God’s grace…[trains us to] wait for our blessed hope, the appearing of the glory of our great God and Savior Jesus Christ. (Titus 2:13)

Through the Spirit, by faith, we ourselves eagerly wait for the hope of righteousness. (Galatians 5:5)

Our citizenship is in heaven, and from it we await a Savior, the Lord Jesus Christ, who will transform our lowly body to be like his glorious body, by the power that enables him even to subject all things to himself. (Philippians 3:20-21)

We are waiting for new heavens and a new earth in which righteousness dwells (2 Peter 3:13)

Perhaps the most poignant passage of all is in Romans 8, where Paul talks about how the creation itself longs for its freedom from corruption and decay and how we, who have the firstfruits of the Spirit, groan inwardly as we wait for the redemption of our bodies. (See Romans 8:19-25.)

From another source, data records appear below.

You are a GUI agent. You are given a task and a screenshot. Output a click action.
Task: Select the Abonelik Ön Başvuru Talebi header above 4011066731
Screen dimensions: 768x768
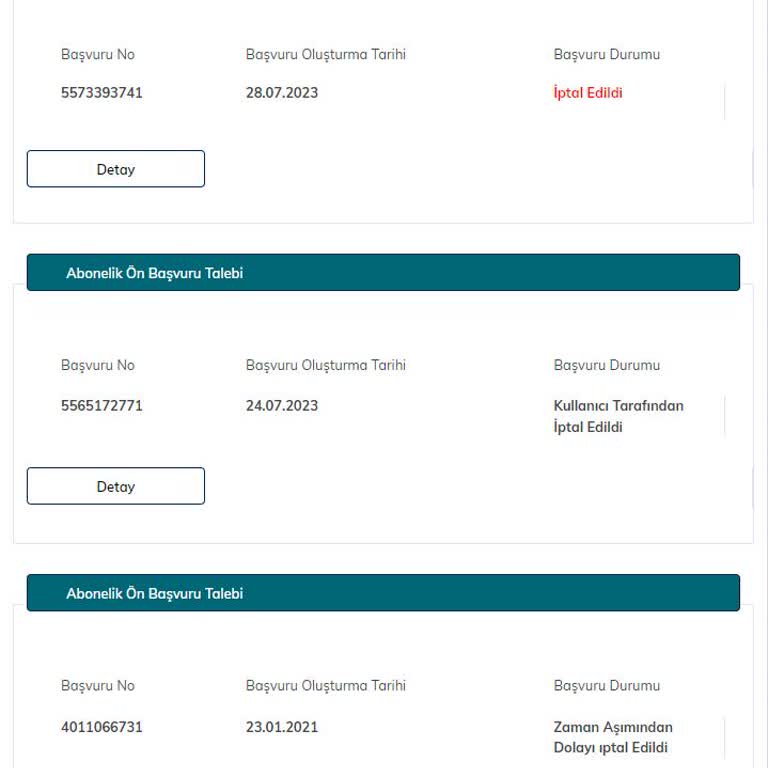pyautogui.click(x=383, y=593)
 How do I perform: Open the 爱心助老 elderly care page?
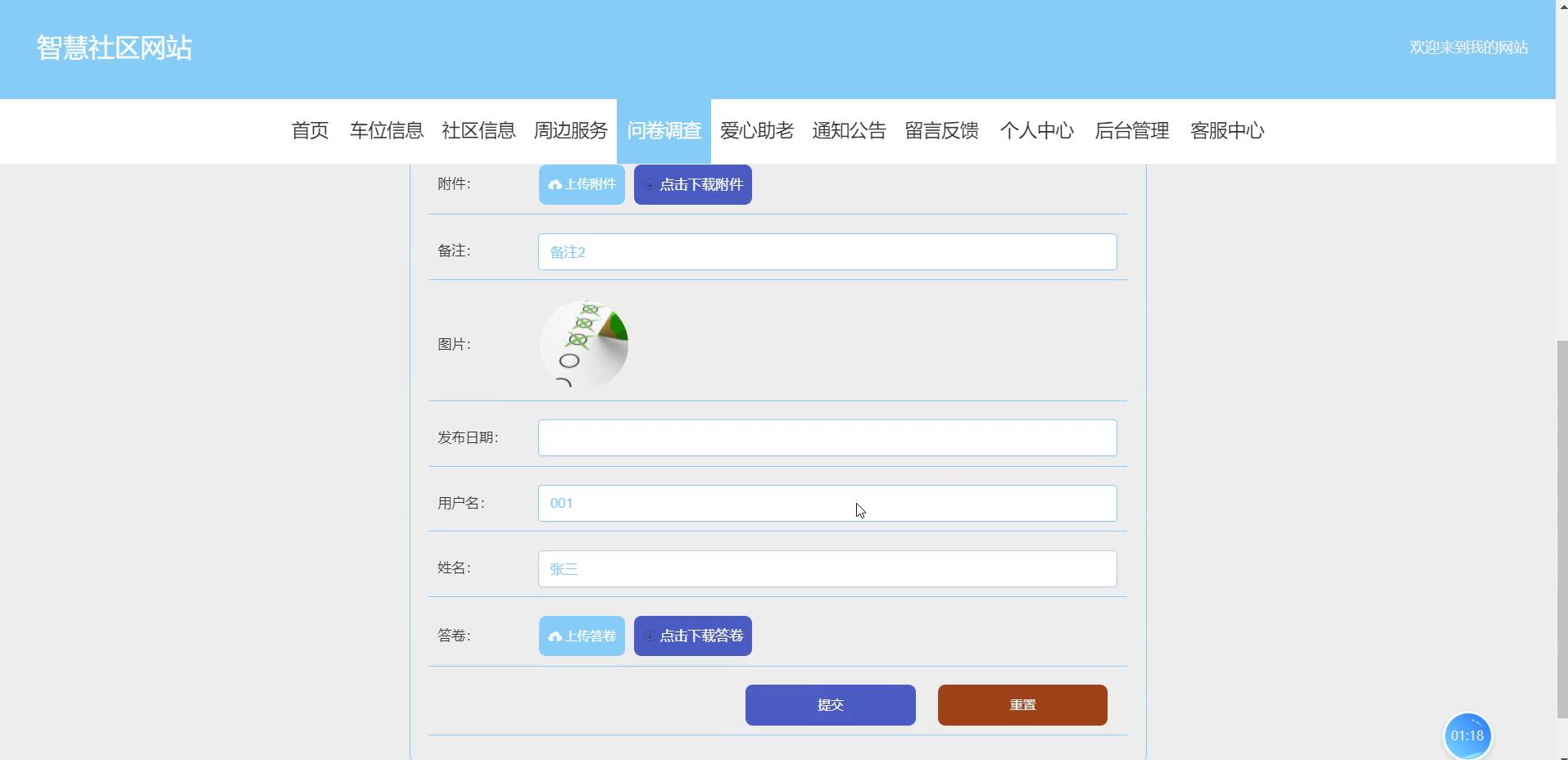click(x=756, y=131)
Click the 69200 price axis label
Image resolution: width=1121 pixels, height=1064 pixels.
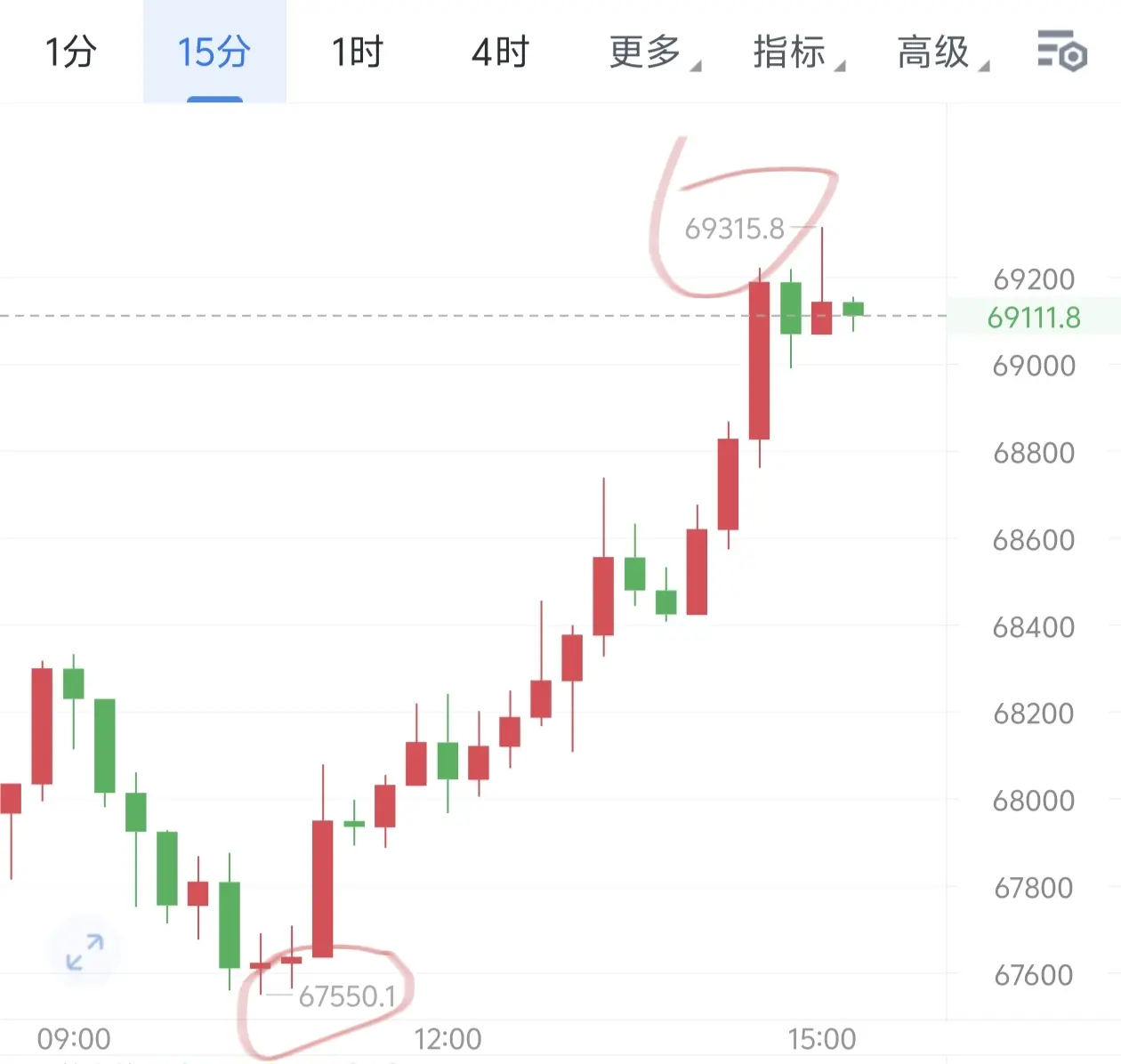tap(1034, 279)
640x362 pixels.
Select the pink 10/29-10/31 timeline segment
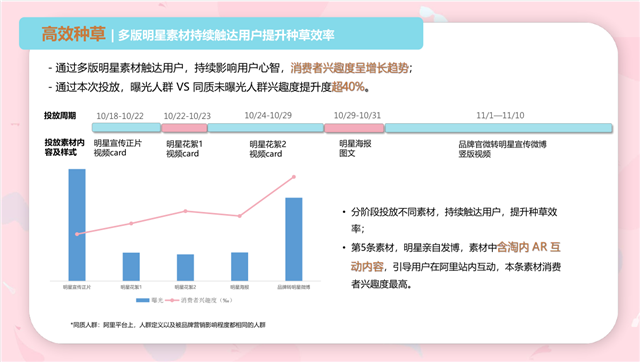coord(354,128)
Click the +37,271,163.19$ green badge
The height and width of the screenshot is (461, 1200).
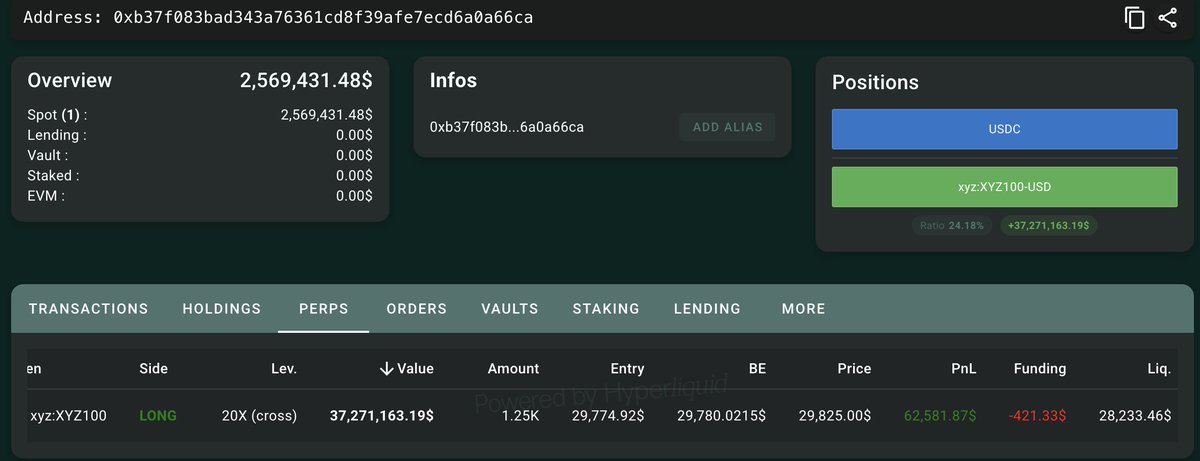[1049, 226]
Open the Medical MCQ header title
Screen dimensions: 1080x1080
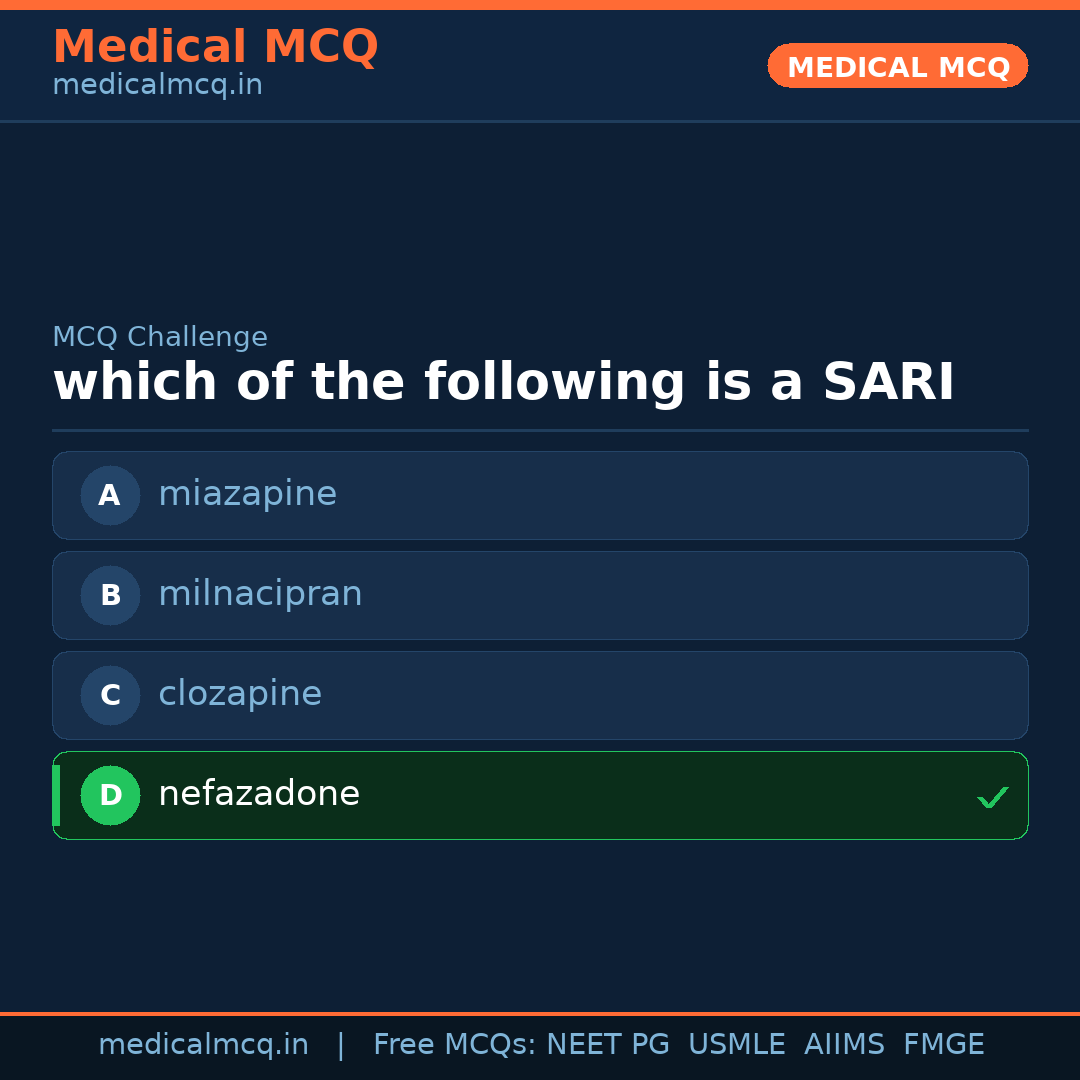(x=215, y=47)
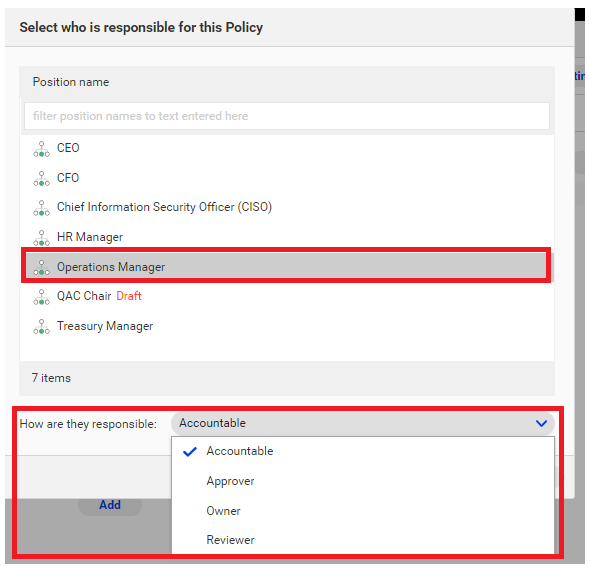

Longing. Groaning. Waiting. This is quintessential New Testament faith. This, in fact, is the gospel story writ large on the canvas of the history of the world.  

Think of it like this. The gospel tells us that Jesus himself faced suffering and death on the cross and then waited until that first Easter morning to be raised from the dead in his glorified humanity. And he is called the firstfruits of the resurrection. The firstborn from the dead. He’s the first, not the last. The final resurrection hasn’t happened yet. New creation has begun, but it is not yet complete. We’re still waiting for it.

In a way, the whole created world still lives in the shadow of Good Friday and Holy Saturday, as we wait for the final resurrection morning. But unlike the disciples who didn’t know he would rise, we actually know the end of the story! The day is coming when Christ will fully establish His kingdom and make all things new.

Waiting in Hope

And so, we wait; but not as those who have no hope. For even in the midst of the drudgery, death, and decay of our fallen world, we know the story’s grand finale. And like King Théoden in Tolkien’s Lord of the Rings, who “rode through the Shadow to the fire, and died in splendor…”

“Out of doubt, out of dark, to the day’s rising

he rode singing in the sun, sword unsheathing.

Hope he rekindled, and in hope ended;

over death, over dread, over doom lifted

out of loss, out of life, unto long glory.”[1]

…so can it be said of all who suffer and even die as they long, groan, and wait for the Lord.

Brian G. Hedges is the lead pastor for Fulkerson Park Baptist Church and the author of Christ Formed in You: The Power of the Gospel for Personal Change and Licensed to Kill: A Field Manual for Mortifying Sin. Brian and his wife Holly have four children and live in South Bend, Indiana. 



[1] J. R. R. Tolkien, The Lord of the Rings (London, HarperCollins Publishers, 1995) p. 954. This quote is from Book Six, Chapter VI.